◆ **THE PROBLEM**: Below is a column about writing on the oldest son. Reproduce its passage word for word, from "Ford, like all" to "brother’s face first.", inclusive.

Several weeks ago, in response to a column about a particular Sears advertisement, a reader suggested that I mostly — and unfairly — write about my oldest son, Ford, 10. This reader should take a ticket and get in line behind my other children, Owen, 8, and Lindell, 3, to file his grievance.
Granted, Owen and Lindell are more likely to complain about who gets more cookies or a bigger present (the only thing they don’t want me to make even is the amount of green beans they each get) than what I write about. Still, I have limited patience for the whole fairness thing. Therefore, the file-your-grievances-here line moves rather slowly. In fact, with multiple children, the line is a lot like my e-mail in box — it’s never empty.
Of course, this reader’s comment is nothing new. Several times a year, in response to various columns, readers write to tell me that I favor Ford. This is a relief to Dustin because it means that people have forgotten all the columns about him. I remind these readers that I do write about Lindell (anyone remember when Lindell announced at Christmas that his friend Preston needed help “wiping his butt”?) and that Owen, after the whole waffle-flopper incident, requested that I never put his name in print again. He has since retracted his request, but I’m still gun-shy.
There is some truth to these readers’ accusations. Columns about Ford number are second only to columns about Dustin having another Clark Griswald moment. But this doesn’t mean that I favor Ford more than I favor my other children. It means that his experiences are more novel and interesting.
Ford, like all firstborn children, is a human weed whacker. He is walking through the dense woods of growing up, and overgrown limbs (learning experiences) and weeds (life lessons) are smacking him in the face. He can’t see far in front of him because there are only more and more weeds and limbs. He knows these will also whip him in the face as he passes by, clearing a path.
Owen, like all second-born children, is crouched behind Ford and grimacing every time he hears a limb snap or his older brother moan in agony. His hands are on Ford’s waist, and he leans his body this way and that, daring to look, then retreating to the safety of Ford’s back. But mostly, Owen is thankful for a cleared walkway. He has never had to weed-whack. Ford’s face is marked by all the obstacles he has forced out of the way; Owen’s face has seldom met a twig that didn’t hit his brother’s face first.

◆ **RECORDS**:
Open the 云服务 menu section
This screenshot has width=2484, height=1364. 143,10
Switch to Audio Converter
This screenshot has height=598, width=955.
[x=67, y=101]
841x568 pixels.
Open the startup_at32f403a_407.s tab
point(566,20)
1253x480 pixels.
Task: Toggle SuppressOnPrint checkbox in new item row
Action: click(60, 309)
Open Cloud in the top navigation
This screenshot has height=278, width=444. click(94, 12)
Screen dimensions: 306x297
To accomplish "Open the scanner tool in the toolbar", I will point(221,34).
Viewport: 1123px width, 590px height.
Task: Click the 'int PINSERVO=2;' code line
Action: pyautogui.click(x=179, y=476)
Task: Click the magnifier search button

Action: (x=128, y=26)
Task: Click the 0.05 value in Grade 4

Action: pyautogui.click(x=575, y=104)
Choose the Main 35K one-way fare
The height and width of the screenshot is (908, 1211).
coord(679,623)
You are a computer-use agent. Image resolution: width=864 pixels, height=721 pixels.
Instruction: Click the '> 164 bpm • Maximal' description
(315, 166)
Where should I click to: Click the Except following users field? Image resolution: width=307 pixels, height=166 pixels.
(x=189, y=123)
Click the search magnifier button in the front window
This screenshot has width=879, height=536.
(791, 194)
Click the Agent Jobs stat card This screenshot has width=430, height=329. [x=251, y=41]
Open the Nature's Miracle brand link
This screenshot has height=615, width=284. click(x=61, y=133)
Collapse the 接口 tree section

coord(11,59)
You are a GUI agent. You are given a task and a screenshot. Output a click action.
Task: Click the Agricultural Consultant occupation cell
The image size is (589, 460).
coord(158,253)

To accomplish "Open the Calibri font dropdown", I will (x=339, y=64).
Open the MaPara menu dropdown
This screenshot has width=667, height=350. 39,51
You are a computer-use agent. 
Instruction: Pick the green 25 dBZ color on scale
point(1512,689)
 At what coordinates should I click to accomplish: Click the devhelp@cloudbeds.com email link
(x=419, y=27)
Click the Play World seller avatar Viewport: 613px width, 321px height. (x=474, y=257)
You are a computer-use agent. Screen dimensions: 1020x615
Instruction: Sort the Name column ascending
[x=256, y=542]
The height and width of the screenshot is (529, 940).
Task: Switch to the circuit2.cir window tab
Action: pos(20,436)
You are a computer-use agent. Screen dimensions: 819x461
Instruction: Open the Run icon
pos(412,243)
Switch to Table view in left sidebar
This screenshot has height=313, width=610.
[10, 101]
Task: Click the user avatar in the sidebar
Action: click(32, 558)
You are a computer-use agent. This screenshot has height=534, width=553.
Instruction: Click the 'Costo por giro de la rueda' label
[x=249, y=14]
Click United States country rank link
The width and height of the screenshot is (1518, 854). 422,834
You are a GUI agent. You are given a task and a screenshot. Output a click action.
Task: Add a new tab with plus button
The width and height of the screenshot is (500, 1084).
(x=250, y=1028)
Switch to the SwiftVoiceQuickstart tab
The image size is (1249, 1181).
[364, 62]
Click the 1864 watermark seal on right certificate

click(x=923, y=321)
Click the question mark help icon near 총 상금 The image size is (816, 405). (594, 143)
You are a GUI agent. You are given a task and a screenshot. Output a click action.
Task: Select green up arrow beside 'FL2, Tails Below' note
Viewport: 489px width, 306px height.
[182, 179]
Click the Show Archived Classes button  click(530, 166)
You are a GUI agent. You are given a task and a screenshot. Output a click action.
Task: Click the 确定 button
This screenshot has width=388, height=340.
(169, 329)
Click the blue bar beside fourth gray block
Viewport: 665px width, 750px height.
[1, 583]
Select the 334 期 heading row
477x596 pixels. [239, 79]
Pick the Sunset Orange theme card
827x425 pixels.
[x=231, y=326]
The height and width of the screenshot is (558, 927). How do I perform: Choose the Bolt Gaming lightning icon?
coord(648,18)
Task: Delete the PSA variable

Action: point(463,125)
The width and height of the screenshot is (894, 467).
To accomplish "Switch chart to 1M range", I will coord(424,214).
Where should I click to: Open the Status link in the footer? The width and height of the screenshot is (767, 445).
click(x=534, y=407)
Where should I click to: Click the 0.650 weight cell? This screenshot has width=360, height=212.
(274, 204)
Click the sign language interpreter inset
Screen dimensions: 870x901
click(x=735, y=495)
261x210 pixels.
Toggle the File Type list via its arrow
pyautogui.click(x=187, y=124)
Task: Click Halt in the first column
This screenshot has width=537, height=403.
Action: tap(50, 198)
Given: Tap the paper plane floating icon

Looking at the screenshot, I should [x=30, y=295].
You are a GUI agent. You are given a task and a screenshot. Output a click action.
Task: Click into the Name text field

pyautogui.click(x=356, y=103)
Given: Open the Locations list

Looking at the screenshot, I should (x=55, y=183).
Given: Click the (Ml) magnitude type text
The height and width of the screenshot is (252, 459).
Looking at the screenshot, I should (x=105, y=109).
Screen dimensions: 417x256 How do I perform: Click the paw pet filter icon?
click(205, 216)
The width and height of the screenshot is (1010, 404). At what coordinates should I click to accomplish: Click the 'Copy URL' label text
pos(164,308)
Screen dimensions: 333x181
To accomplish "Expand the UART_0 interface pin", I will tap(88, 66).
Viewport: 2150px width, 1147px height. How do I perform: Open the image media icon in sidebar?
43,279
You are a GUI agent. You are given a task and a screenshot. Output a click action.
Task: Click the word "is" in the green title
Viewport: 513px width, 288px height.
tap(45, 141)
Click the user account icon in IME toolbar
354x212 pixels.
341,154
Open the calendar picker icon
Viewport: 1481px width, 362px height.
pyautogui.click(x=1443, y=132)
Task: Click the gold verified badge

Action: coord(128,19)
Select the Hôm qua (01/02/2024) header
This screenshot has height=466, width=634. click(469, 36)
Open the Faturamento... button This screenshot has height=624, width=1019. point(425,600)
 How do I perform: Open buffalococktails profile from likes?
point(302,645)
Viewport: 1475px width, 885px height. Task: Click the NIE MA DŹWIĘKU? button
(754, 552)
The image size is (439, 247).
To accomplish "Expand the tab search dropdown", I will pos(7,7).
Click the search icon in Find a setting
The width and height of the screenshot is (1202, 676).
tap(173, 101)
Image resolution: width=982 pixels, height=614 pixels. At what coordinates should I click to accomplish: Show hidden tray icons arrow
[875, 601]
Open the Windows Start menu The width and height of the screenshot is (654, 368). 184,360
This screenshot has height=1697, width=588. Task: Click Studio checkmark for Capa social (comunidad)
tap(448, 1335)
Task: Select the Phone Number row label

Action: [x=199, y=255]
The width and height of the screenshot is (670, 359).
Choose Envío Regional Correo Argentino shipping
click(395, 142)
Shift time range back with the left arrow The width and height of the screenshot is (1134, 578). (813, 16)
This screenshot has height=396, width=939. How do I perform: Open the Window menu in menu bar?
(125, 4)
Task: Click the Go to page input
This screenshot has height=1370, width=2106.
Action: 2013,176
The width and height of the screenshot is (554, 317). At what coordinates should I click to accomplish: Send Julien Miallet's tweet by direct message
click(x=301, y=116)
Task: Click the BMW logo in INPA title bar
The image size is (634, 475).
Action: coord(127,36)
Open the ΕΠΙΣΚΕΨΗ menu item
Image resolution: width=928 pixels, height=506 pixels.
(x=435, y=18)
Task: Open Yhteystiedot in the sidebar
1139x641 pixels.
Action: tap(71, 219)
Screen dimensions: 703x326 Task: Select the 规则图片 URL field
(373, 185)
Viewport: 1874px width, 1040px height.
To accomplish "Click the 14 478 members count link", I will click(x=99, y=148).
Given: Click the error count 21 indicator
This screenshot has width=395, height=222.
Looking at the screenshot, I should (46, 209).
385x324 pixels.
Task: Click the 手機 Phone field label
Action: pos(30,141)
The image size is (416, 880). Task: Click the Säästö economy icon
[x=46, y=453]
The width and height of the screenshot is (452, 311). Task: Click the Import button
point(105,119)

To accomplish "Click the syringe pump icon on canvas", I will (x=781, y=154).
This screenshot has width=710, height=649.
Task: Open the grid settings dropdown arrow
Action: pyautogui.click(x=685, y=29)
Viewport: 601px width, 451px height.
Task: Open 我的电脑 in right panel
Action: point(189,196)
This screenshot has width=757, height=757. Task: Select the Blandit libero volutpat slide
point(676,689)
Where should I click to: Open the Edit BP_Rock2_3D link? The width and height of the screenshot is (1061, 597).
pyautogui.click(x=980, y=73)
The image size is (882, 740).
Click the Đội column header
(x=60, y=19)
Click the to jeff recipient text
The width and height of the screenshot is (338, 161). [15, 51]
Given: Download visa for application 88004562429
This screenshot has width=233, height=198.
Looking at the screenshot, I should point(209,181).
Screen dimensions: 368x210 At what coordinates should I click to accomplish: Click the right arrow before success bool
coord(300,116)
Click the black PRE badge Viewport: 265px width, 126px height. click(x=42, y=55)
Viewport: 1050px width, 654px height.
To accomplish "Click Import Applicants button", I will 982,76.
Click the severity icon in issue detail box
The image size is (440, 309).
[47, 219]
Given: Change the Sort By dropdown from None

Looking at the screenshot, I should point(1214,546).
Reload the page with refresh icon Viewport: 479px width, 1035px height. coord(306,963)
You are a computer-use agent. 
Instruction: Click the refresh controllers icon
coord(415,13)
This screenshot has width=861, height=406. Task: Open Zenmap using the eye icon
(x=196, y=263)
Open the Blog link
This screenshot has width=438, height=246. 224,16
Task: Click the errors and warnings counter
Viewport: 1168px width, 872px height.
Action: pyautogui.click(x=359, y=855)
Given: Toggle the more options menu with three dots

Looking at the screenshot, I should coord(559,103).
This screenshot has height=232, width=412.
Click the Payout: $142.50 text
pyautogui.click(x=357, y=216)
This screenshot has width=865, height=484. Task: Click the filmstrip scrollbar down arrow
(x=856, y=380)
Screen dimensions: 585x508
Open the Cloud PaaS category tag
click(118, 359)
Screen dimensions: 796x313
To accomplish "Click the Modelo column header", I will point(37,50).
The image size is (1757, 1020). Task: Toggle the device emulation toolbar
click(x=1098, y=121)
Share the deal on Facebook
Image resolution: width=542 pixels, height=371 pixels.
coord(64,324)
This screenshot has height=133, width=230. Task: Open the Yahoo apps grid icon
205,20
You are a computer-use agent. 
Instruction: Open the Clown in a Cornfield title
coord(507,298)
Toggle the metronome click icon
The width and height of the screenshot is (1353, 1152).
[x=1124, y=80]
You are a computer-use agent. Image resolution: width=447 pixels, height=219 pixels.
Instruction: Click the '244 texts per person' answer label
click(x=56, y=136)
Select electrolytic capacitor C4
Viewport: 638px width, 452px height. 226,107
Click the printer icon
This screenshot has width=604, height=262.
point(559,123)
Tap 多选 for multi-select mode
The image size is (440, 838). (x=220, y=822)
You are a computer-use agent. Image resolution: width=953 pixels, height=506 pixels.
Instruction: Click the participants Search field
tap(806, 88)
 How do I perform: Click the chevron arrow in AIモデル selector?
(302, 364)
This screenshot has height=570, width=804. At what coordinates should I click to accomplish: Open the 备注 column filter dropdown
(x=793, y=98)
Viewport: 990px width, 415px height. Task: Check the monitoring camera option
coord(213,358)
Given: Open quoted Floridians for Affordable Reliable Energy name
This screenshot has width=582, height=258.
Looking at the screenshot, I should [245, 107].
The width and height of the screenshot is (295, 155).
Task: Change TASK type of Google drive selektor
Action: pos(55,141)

◆ **SOLVED EXERCISE**:
Ford, like all firstborn children, is a human weed whacker. He is walking through the dense woods of growing up, and overgrown limbs (learning experiences) and weeds (life lessons) are smacking him in the face. He can’t see far in front of him because there are only more and more weeds and limbs. He knows these will also whip him in the face as he passes by, clearing a path.
Owen, like all second-born children, is crouched behind Ford and grimacing every time he hears a limb snap or his older brother moan in agony. His hands are on Ford’s waist, and he leans his body this way and that, daring to look, then retreating to the safety of Ford’s back. But mostly, Owen is thankful for a cleared walkway. He has never had to weed-whack. Ford’s face is marked by all the obstacles he has forced out of the way; Owen’s face has seldom met a twig that didn’t hit his brother’s face first.